Somnambulism, in its meaning, is a sleepwalker, but for the individual suffering from trauma, this state of sleepwalking occurs even when you are awake.
Awakening happens when you have surrendered to your past with the belief that you must shift your experience of reality to step out of the cycle of sleeplessness and sleepwalking. Even a small particle of understanding the damaging results of this state of mind is the segue to self-actualization. You are waking up from the sleepwalking tendencies. Suddenly, you start seeing real faces, hear real voices, experience the breeze on your skin, the movement in its real pace – but no longer in a blur. It is no longer passing by. You are now a part of this grand, living, breathing, unity.
I am not suggesting that the awakening is connected to a spiritual awakening –however, it too is possible – since the concept of awakening is breaking the pattern of what once has been. Thus, the sleepwalker shifts into an awakened state.
You may be still sleepwalking in an awakened state. Only now, you are aware of what is causing you to drift away from your external world into your internal world. With that awareness, you are likely to put effort into becoming present when you sense the disconnection in your environment. You are then presencing yourself.
The disconnection comes from centering yourself, contradictory to presencing yourself. When you are centering yourself, you are grasping for control, either as a way to comprehend the reality you are in or to shut down from reality altogether.
This instinctive need to draw back is not entirely insensible. If there was a time you experienced hurt by the external world and been in situations where you were out of control, centering yourself became the sole action to stay in control. The centering was caused simultaneously as fear and uncertainty ruled your emotional responses, meaning that this was the safe place to be whenever difficult emotions emerged. Due to its association with safety, every time you withdrew, your actions were mistakenly rewarded. This is the complete opposite of connecting to the self.

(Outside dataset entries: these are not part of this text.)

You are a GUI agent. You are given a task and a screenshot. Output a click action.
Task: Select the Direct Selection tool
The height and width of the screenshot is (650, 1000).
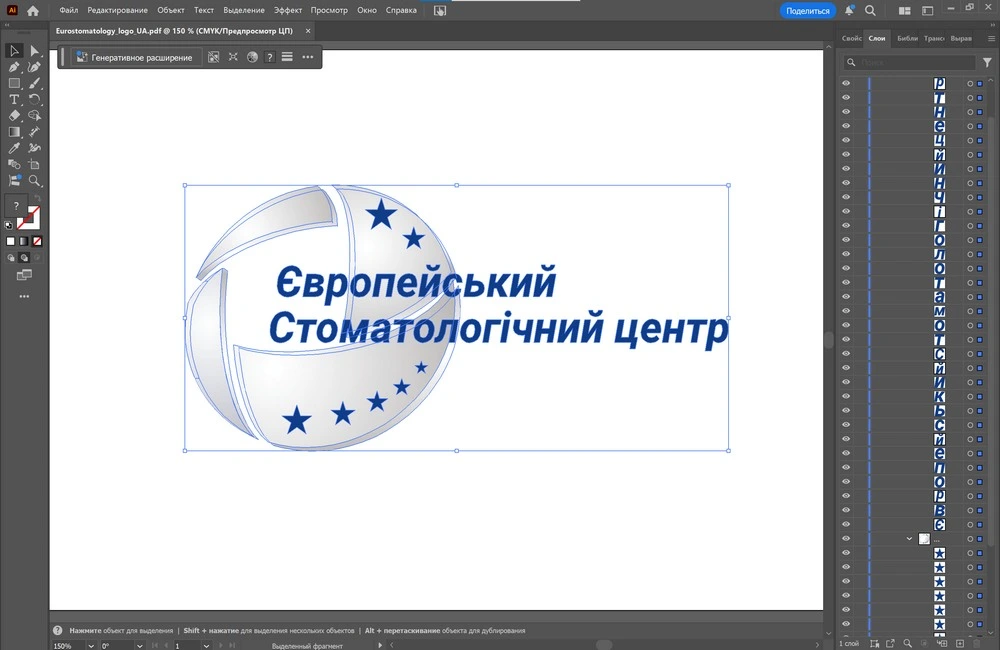[33, 52]
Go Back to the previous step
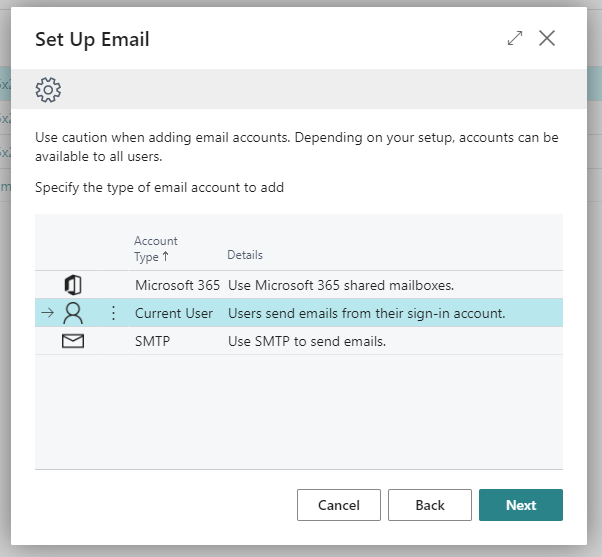The image size is (602, 557). point(430,505)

It is no wonder that sleepwalkers feel that they are not a part of this world, but merely observing it from a distance. Experiencing it through a filter of non-reality. Not only does this prevent you from experiencing the precious moments in life, but it also sustains you in loneliness. In psychological terms, this disconnect is called dissociation.
I am passionate about this topic because this phenomenon is becoming clearer the deeper I go into reprogramming my fears. I have been disconnected from life as long as I can remember. At one point in my young adult life, I believed that I was not human, but a non-human being observing the world that my physical form was brought in. As if there were too many layers between consciousness and reality. As if they did not exist in the same realm.

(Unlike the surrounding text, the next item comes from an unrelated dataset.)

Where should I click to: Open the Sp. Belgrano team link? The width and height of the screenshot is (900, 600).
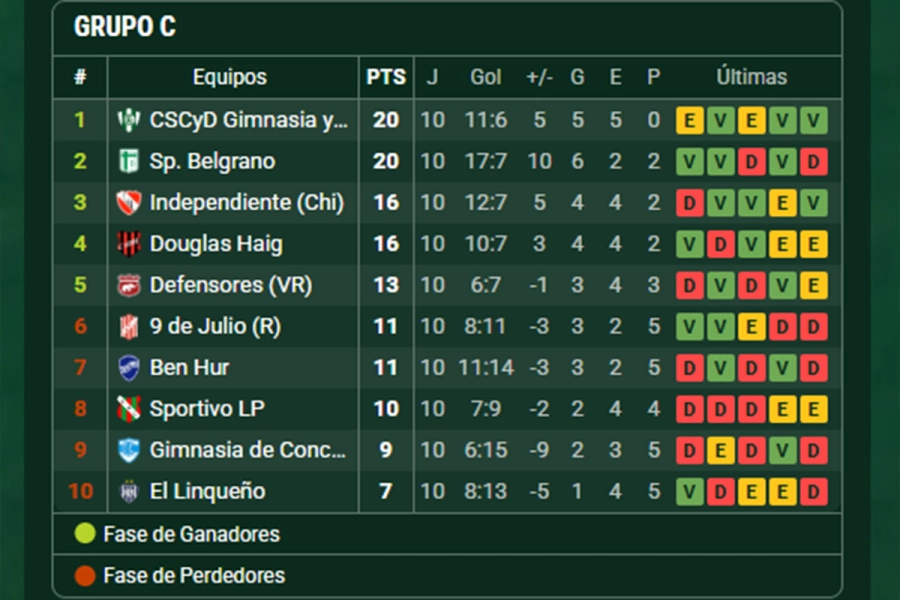(x=212, y=161)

Owing to this awakening, I started exploring and reading into the psychology behind dissociation, whilst experimenting on myself to learn how to break free from the somnambulistic patterns.
This is the message that I want to share with our world. The Awakened Somnambulist is the contrast of two complete opposites that reside in every one of us, only some more or less. It is the doing versus the being. It is the active and the passive; the contrast between asleep and awake.
On this platform, I will be sharing the discoveries I have made throughout the journey of healing. From psychotherapy, reading self-help books, and intentional exposure to fears, to learning to settle and receive and experience life with ease.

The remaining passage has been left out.